---------- DATA ----------

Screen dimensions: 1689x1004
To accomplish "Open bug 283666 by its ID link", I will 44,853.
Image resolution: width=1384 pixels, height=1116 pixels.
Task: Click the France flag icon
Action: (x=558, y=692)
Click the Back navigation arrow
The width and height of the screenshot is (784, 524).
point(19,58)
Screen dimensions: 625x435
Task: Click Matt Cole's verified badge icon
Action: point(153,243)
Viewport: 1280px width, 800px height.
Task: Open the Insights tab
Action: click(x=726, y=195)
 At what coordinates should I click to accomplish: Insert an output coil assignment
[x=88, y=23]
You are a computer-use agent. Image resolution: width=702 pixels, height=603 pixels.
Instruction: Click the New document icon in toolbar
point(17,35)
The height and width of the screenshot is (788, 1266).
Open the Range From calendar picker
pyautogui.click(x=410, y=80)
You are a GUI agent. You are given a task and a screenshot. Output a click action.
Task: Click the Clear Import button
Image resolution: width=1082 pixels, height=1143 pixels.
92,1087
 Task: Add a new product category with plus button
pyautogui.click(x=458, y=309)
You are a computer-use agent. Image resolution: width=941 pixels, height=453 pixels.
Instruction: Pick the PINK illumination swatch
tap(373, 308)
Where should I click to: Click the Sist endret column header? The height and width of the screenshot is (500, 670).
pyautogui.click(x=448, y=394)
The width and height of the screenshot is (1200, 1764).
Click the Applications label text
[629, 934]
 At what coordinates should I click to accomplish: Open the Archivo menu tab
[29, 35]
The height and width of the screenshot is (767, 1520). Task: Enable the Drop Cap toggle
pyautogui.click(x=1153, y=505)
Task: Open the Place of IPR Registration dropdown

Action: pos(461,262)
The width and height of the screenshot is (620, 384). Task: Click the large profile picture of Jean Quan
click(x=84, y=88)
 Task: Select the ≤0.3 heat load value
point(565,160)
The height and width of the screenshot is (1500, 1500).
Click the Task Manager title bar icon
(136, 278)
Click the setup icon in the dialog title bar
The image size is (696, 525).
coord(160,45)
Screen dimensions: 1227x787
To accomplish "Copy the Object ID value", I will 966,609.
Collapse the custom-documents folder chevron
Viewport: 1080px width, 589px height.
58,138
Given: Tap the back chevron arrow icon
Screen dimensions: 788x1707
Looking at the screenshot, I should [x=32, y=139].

----------

§ **ACTION ITEM**
Reproduce the material exactly, with every line intact.

§ **REPLY TO THE EXERCISE**
Screen dimensions: 1689x1004
To accomplish "Open bug 283666 by its ID link", I will 44,853.
Image resolution: width=1384 pixels, height=1116 pixels.
Task: Click the France flag icon
Action: (x=558, y=692)
Click the Back navigation arrow
The width and height of the screenshot is (784, 524).
point(19,58)
Screen dimensions: 625x435
Task: Click Matt Cole's verified badge icon
Action: point(153,243)
Viewport: 1280px width, 800px height.
Task: Open the Insights tab
Action: click(x=726, y=195)
 At what coordinates should I click to accomplish: Insert an output coil assignment
[x=88, y=23]
You are a computer-use agent. Image resolution: width=702 pixels, height=603 pixels.
Instruction: Click the New document icon in toolbar
point(17,35)
The height and width of the screenshot is (788, 1266).
Open the Range From calendar picker
pyautogui.click(x=410, y=80)
You are a GUI agent. You are given a task and a screenshot. Output a click action.
Task: Click the Clear Import button
Image resolution: width=1082 pixels, height=1143 pixels.
92,1087
 Task: Add a new product category with plus button
pyautogui.click(x=458, y=309)
You are a computer-use agent. Image resolution: width=941 pixels, height=453 pixels.
Instruction: Pick the PINK illumination swatch
tap(373, 308)
Where should I click to: Click the Sist endret column header? The height and width of the screenshot is (500, 670).
pyautogui.click(x=448, y=394)
The width and height of the screenshot is (1200, 1764).
Click the Applications label text
[629, 934]
 At what coordinates should I click to accomplish: Open the Archivo menu tab
[29, 35]
The height and width of the screenshot is (767, 1520). Task: Enable the Drop Cap toggle
pyautogui.click(x=1153, y=505)
Task: Open the Place of IPR Registration dropdown

Action: pos(461,262)
The width and height of the screenshot is (620, 384). Task: Click the large profile picture of Jean Quan
click(x=84, y=88)
 Task: Select the ≤0.3 heat load value
point(565,160)
The height and width of the screenshot is (1500, 1500).
Click the Task Manager title bar icon
(136, 278)
Click the setup icon in the dialog title bar
The image size is (696, 525).
coord(160,45)
Screen dimensions: 1227x787
To accomplish "Copy the Object ID value", I will 966,609.
Collapse the custom-documents folder chevron
Viewport: 1080px width, 589px height.
58,138
Given: Tap the back chevron arrow icon
Screen dimensions: 788x1707
Looking at the screenshot, I should [x=32, y=139].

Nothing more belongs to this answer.